Lonergan-Gillen v. Gillen

Jacobs, J.

The plaintiff appeals from the denial of her request for a permanent abuse protection order. She claims that the judge erred, as matter of law, by refusing to consider the option of a permanent order at a renewal hearing conducted pursuant to G. L. c. 209A, § 3.1 We agree and remand the case for further hearing.

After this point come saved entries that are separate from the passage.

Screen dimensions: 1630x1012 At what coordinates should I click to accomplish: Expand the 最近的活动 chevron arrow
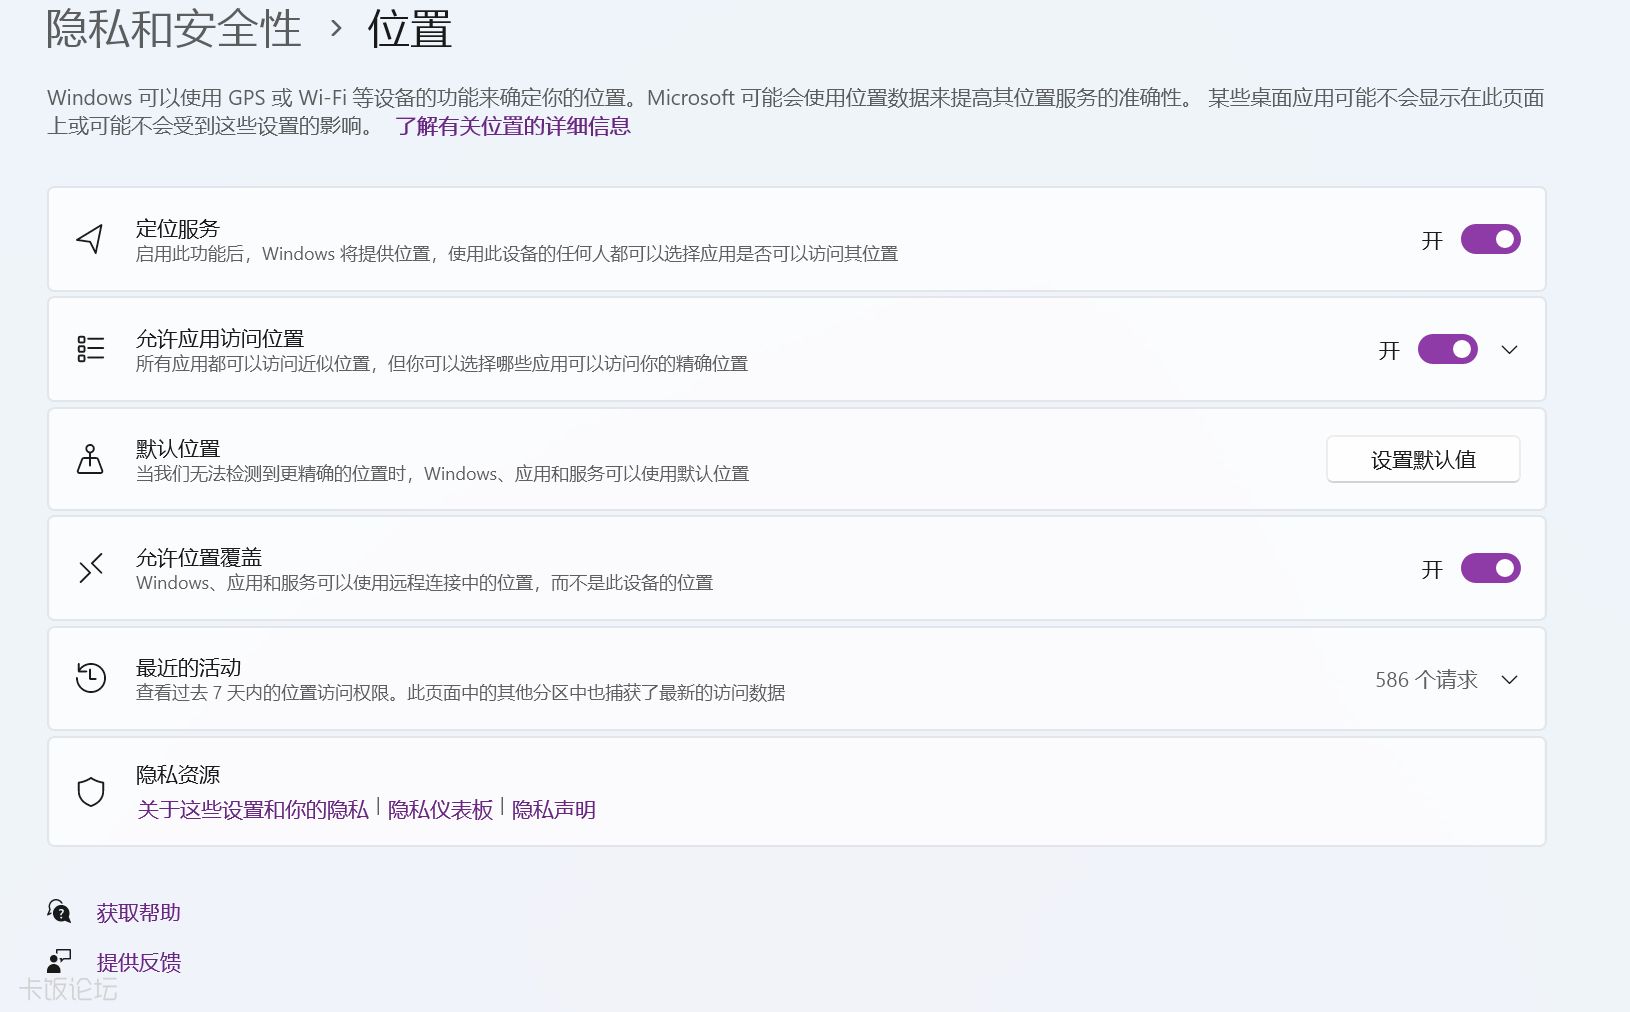pos(1510,680)
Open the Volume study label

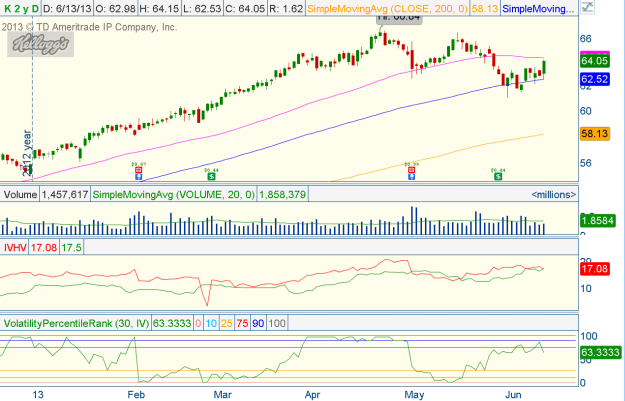tap(21, 194)
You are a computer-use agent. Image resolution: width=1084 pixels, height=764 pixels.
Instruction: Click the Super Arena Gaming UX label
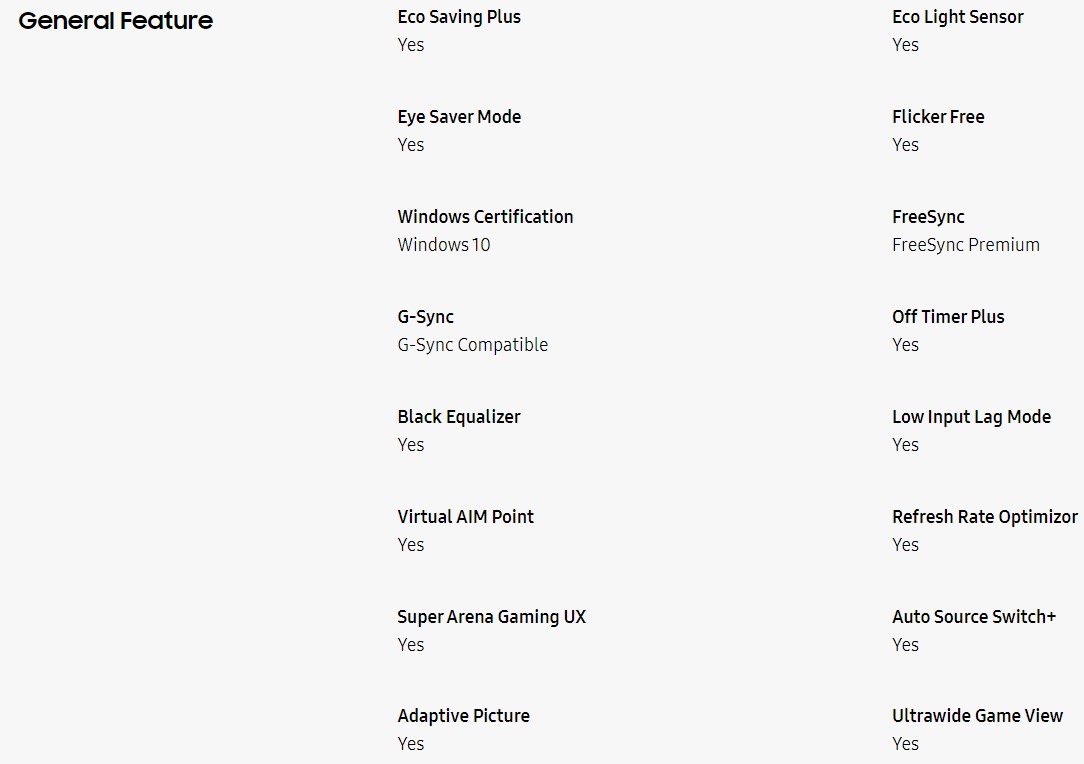coord(492,617)
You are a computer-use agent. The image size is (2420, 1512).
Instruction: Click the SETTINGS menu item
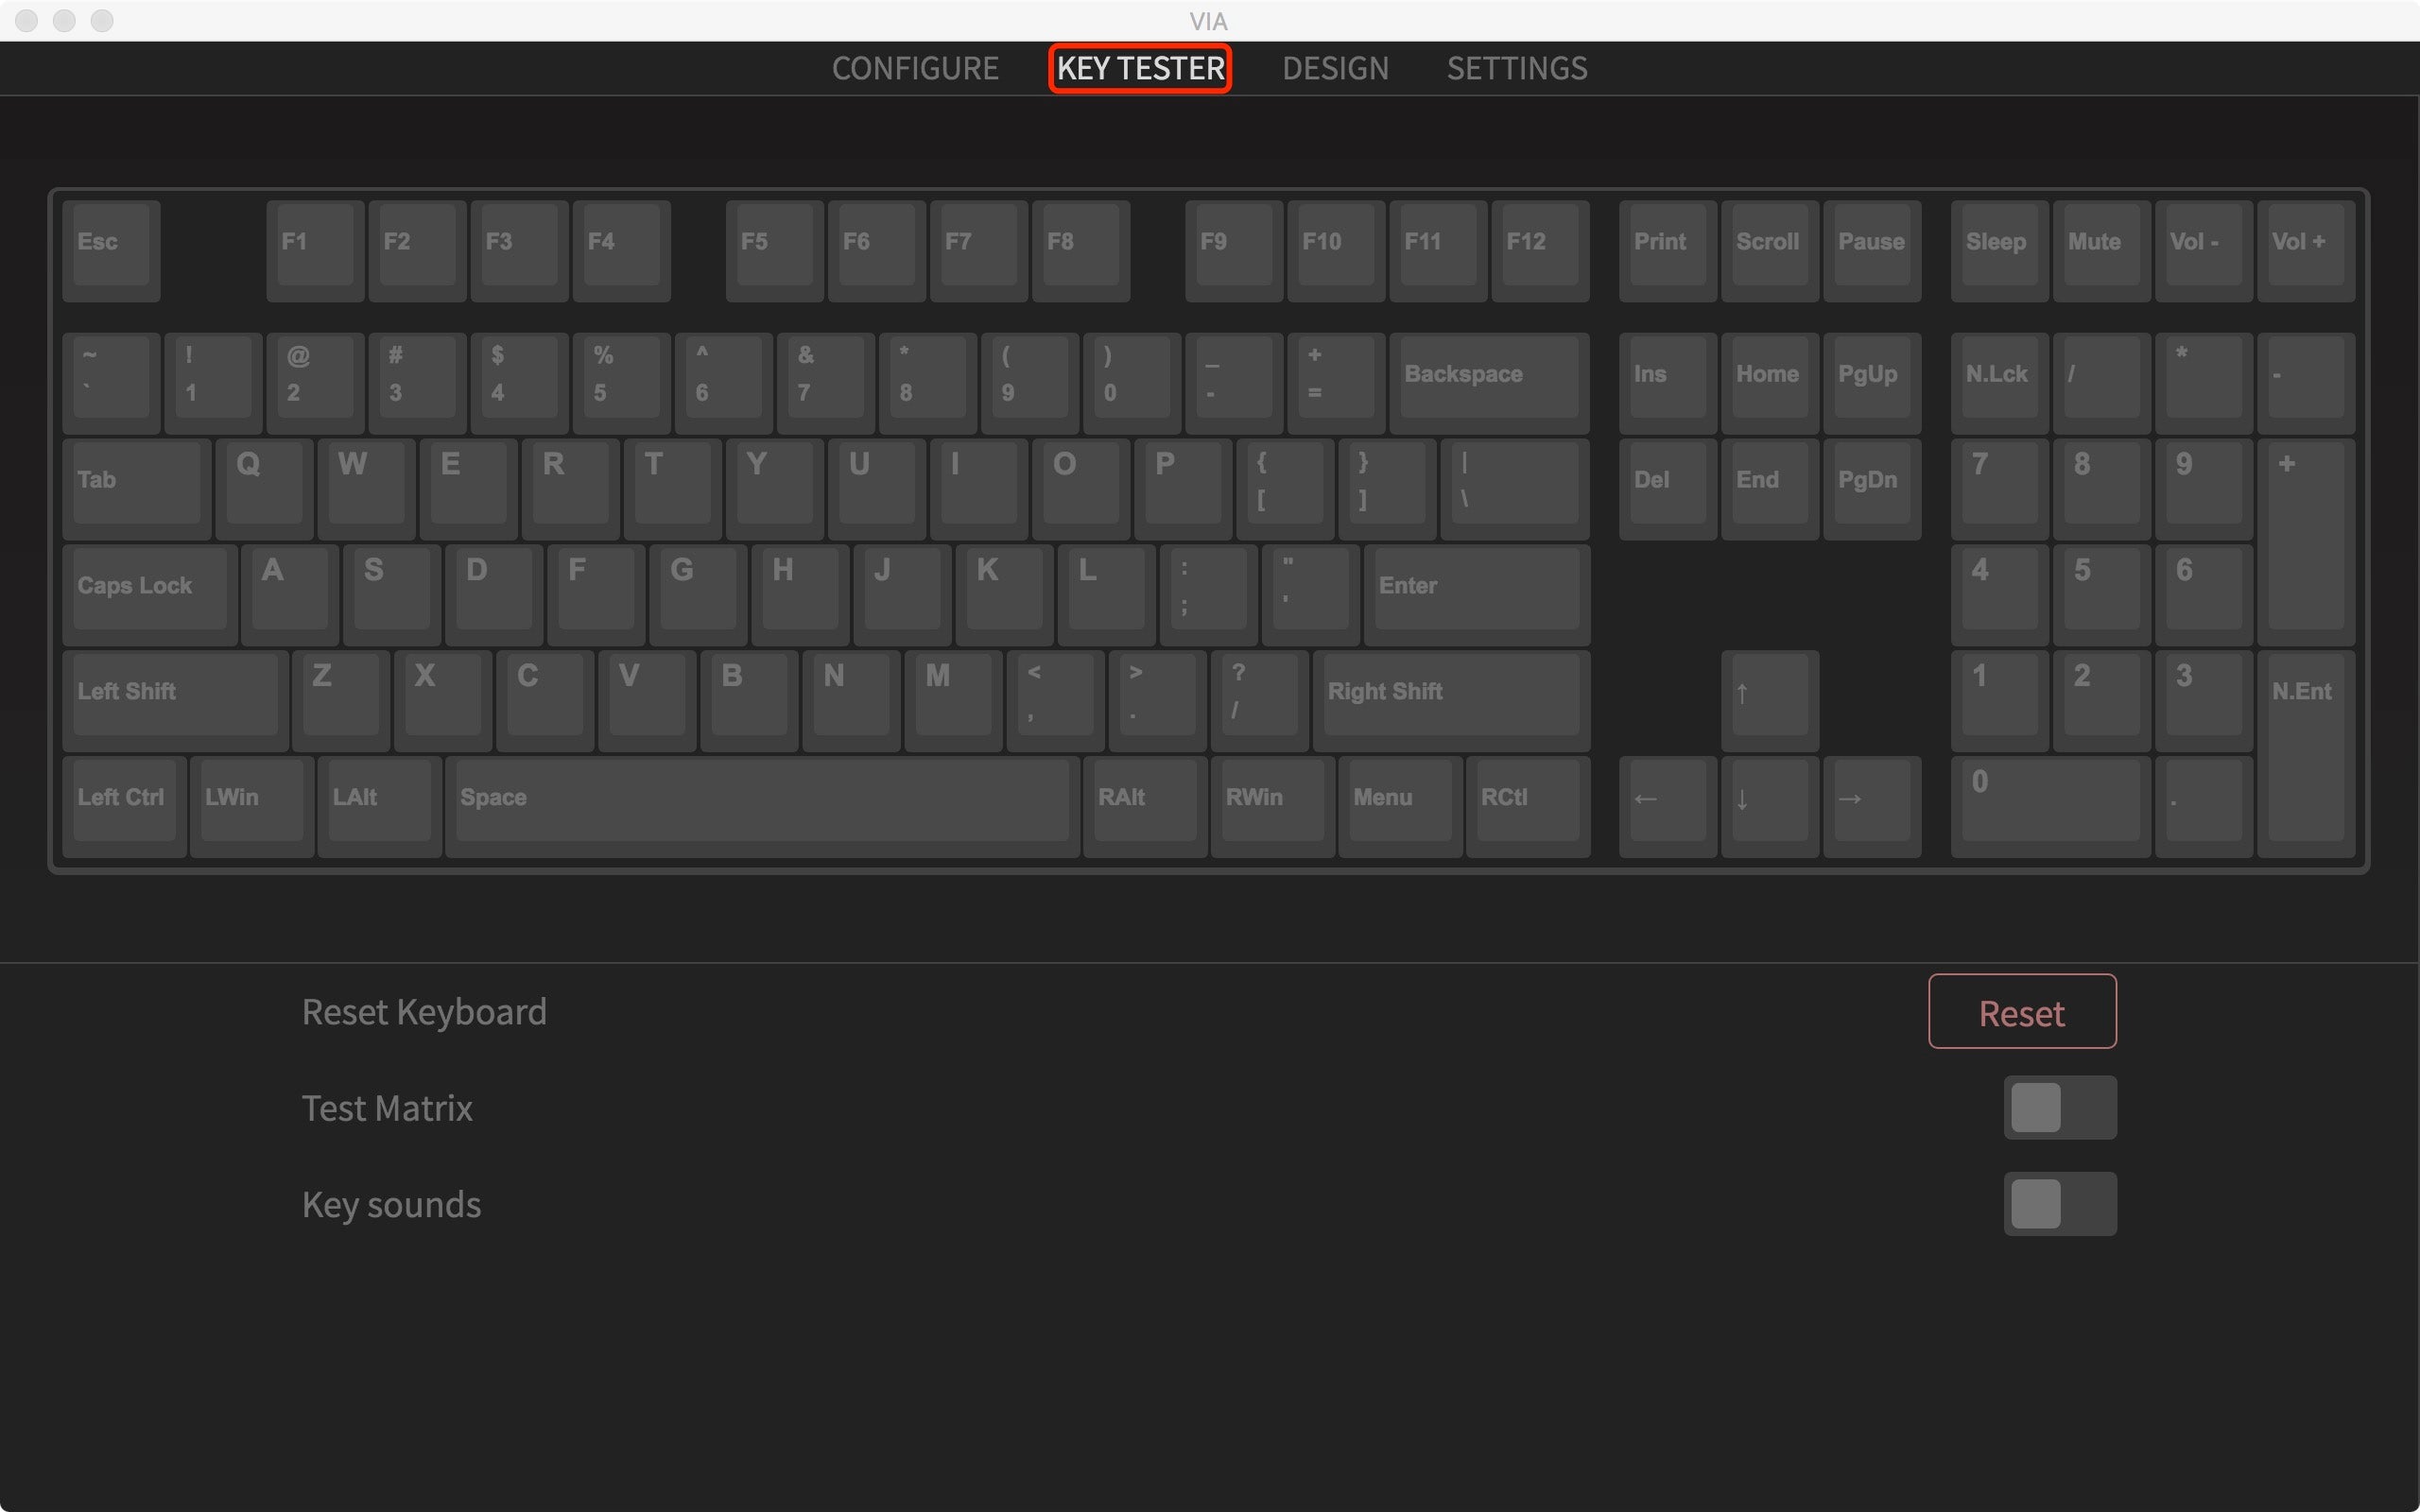(x=1515, y=68)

The plaintiff was divorced from the defendant in 1998. She first obtained a temporary abuse prevention order against him on October 5, 1999, in the District Court. After a short extension and at a hearing at which the defendant did not appear, the *747order was further extended to October 5, 2000.2 On that date, the plaintiff and her counsel attended and asked for a permanent order. The defendant again was not present.3

Upon the court clerk’s announcement of the plaintiff’s request, the judge, who had not been previously involved in this case, immediately stated: “I’ll give you a year ... I think due process requires annual review dates. I don’t want to do an indefinite.” In brief exchanges with plaintiff’s counsel, the judge stated: “There’s a big dispute among judges. Some judges are doing it and some aren’t.” At that point plaintiff’s counsel, apparently referring to Crenshaw v. Macklin, 430 Mass. 633 (2000), stated, “[t]he [Supreme Judicial Court] just decided this issue . . . and made clear that a District Court judge has the discretion to issue a permanent order.” The judge replied, “Yeah, I know some, some are doing it. ... I don’t think there’s any great harm to due process to come in at least once a year to review what’s going on.” Counsel attempted to persuade the judge that it was difficult for the plaintiff to “relive this year after year,” but the judge said, “I don’t think we as judges make it real difficult for litigants .... I just have a philosophical difference with you. I don’t see the great harm that you do in reviewing these once a year.” Without taking or alluding to any evidence, the judge then denied the request for a permanent order and approved a one-year extension, telling the plaintiff: “My guess is that maybe half the judges do grant these indefinitely, so next year, you may have a good opportunity to have that.”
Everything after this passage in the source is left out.